In [None]:
%load_ext autoreload
%autoreload 2

In [None]:
import sys
sys.path.append("..")
sys.path.append(".")
import copy
import torch
import pickle
import numpy as np
from datetime import datetime
import plotly
import plotly.graph_objs as go
plotly.offline.init_notebook_mode(connected=True)

import robust_value_approx.train_value as train_value
import robust_value_approx.utils as utils
import plotting_utils

# Double Integrator Example

In [None]:
import double_integrator_utils

vf = double_integrator_utils.get_value_function(N=5)

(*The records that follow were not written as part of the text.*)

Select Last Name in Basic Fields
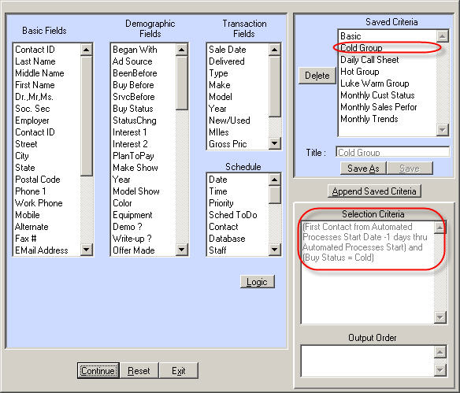pos(35,61)
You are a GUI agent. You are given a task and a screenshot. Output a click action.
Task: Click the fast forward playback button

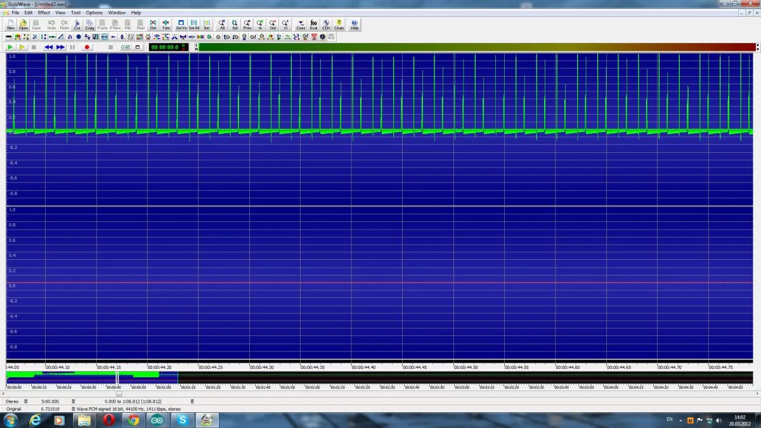coord(60,47)
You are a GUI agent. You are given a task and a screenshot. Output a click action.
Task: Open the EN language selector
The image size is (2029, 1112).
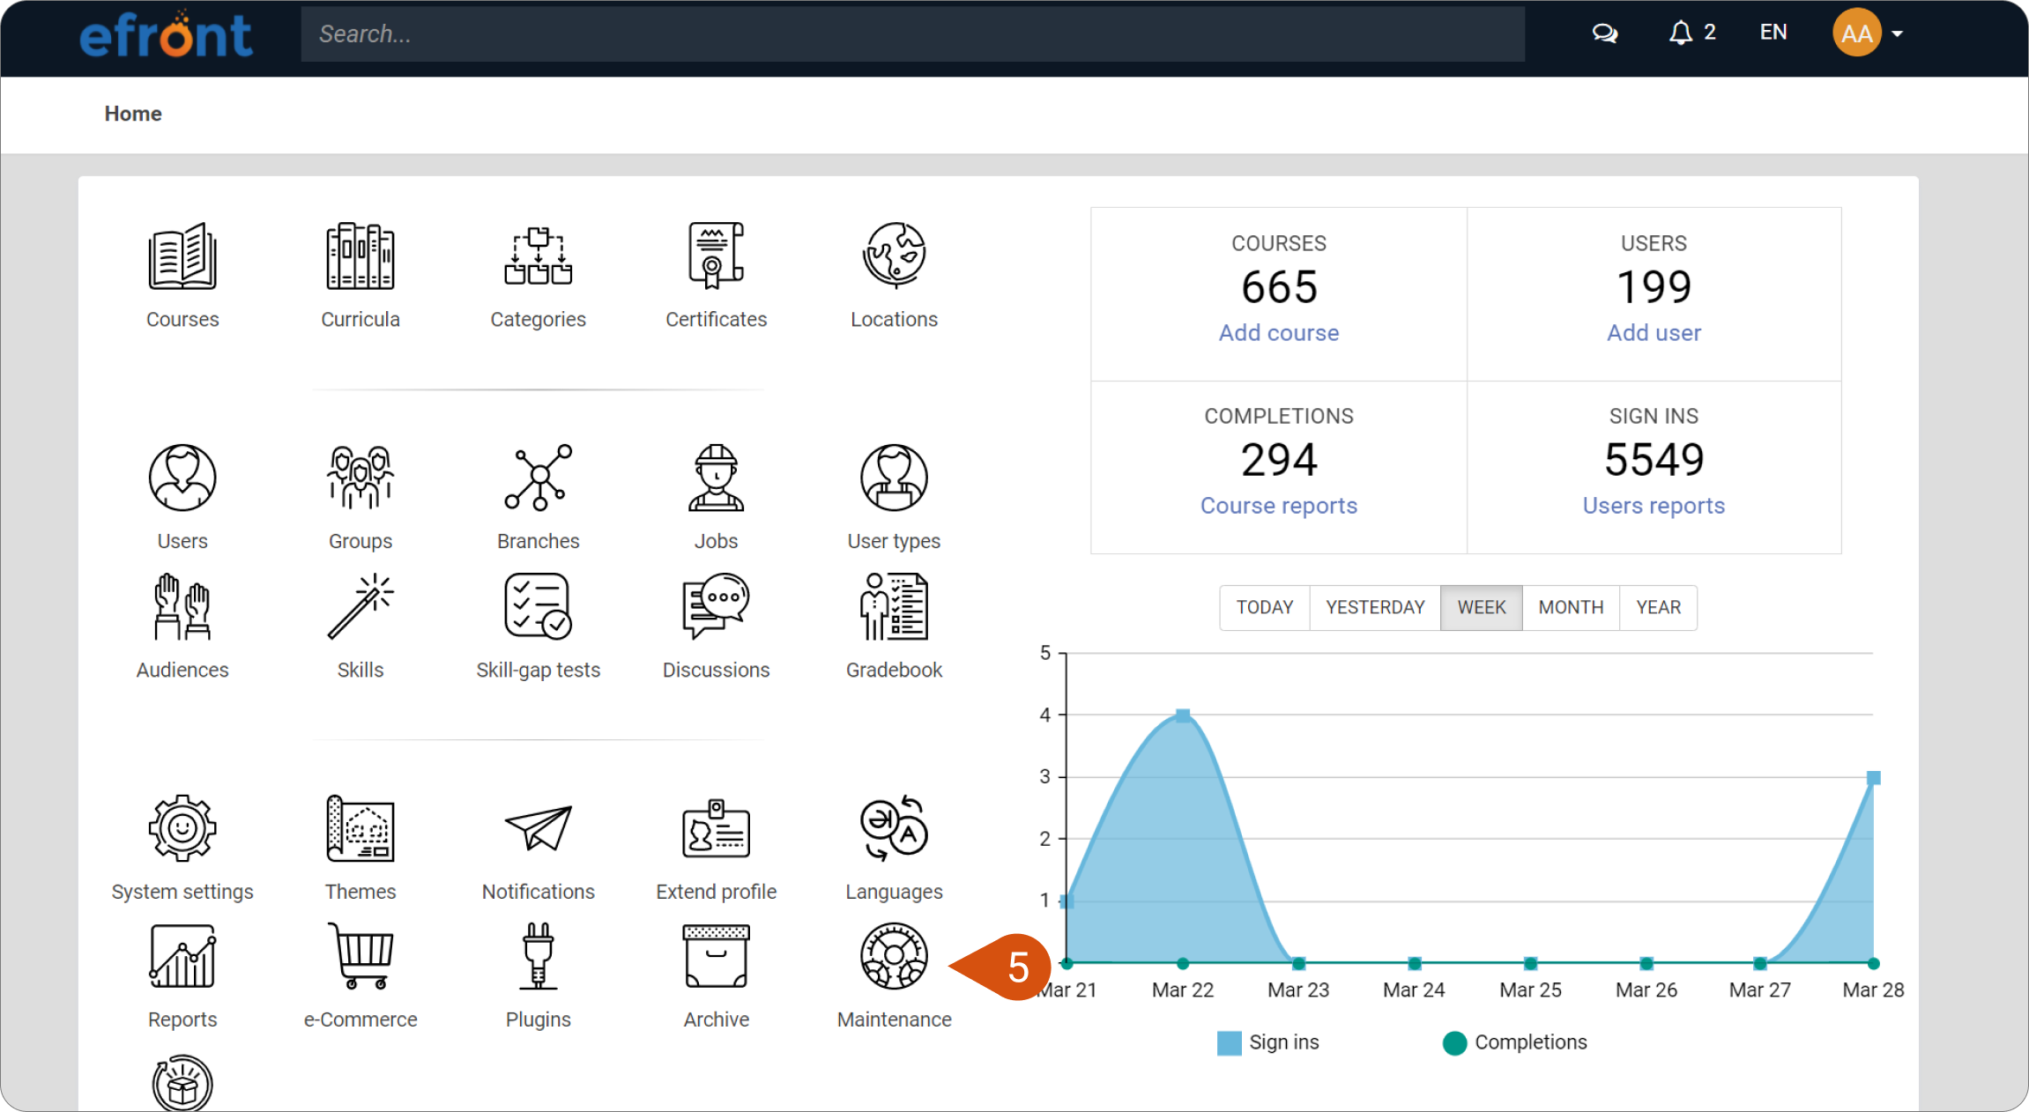[1773, 33]
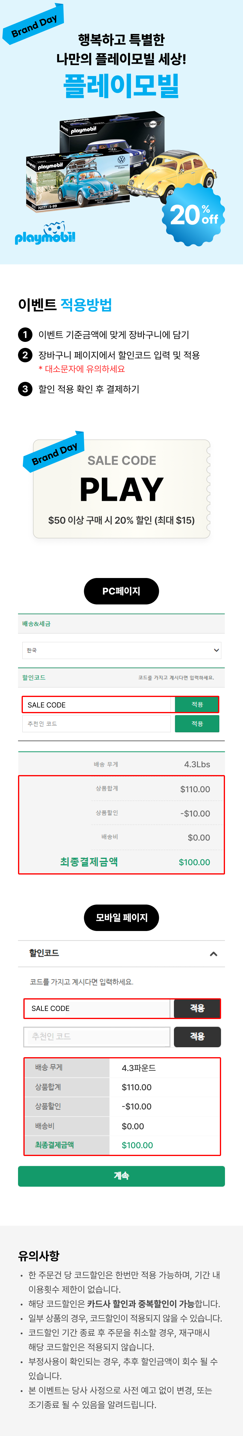Focus the mobile 추천인 코드 input field
This screenshot has height=1436, width=243.
click(x=97, y=1036)
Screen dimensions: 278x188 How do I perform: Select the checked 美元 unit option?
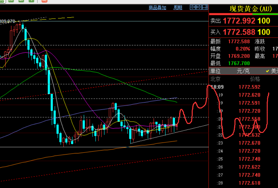tap(272, 71)
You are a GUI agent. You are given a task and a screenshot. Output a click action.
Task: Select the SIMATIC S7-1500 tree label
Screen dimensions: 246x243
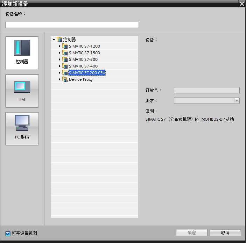pyautogui.click(x=84, y=53)
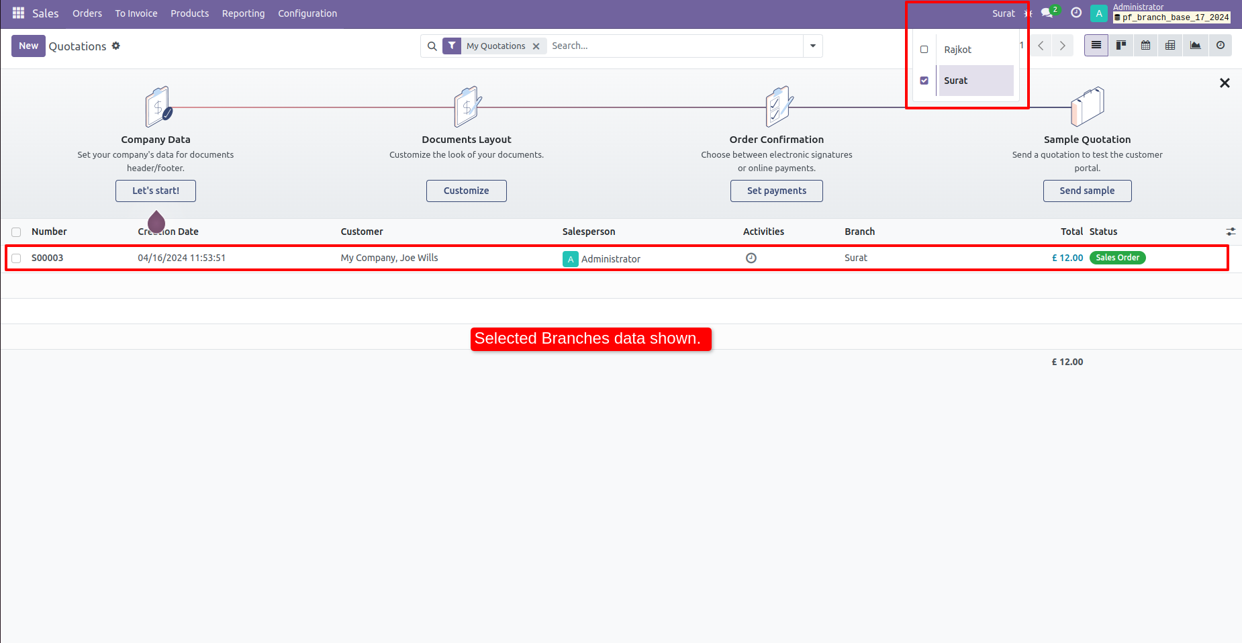Screen dimensions: 1242x643
Task: Check the Rajkot branch checkbox
Action: (x=924, y=50)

x0_lo = -1 * torch.ones(vf.sys.x_dim, dtype=vf.dtype)
x0_up = 1 * torch.ones(vf.sys.x_dim, dtype=vf.dtype)

# validation options
num_breaks_validation = [100] * vf.sys.x_dim

# file options
sys_name = 'double_int'
x_samples_file = '../data/learn_value_function_' + sys_name + '_x'
v_samples_file = '../data/learn_value_function_' + sys_name + '_v'
model_file = '../data/' + sys_name

# neural network options
nn_width = 16
nn_depth = 1

# setting up adversarial training options
train_opt = train_value.AdversarialWithBaselineTrainingOptions()
train_opt.num_iter_desired = 1000
train_opt.num_steps_between_sampling = 200
train_opt.init_buffer_size = 100
train_opt.init_num_train_steps = 1000
train_opt.num_rand_extra = 0
train_opt.num_x_adv_opt = 20
train_opt.x_adv_max_iter = 3
train_opt.x_adv_conv_tol = 1e-5
train_opt.x_adv_lr = .2
train_opt.batch_size = 60
train_opt.max_buffer_size = 100000

num_training_run = 2

# Vertical Ball Paddle Example

In [None]:
import ball_paddle_utils

vf = ball_paddle_utils.get_value_function_vertical(N=5)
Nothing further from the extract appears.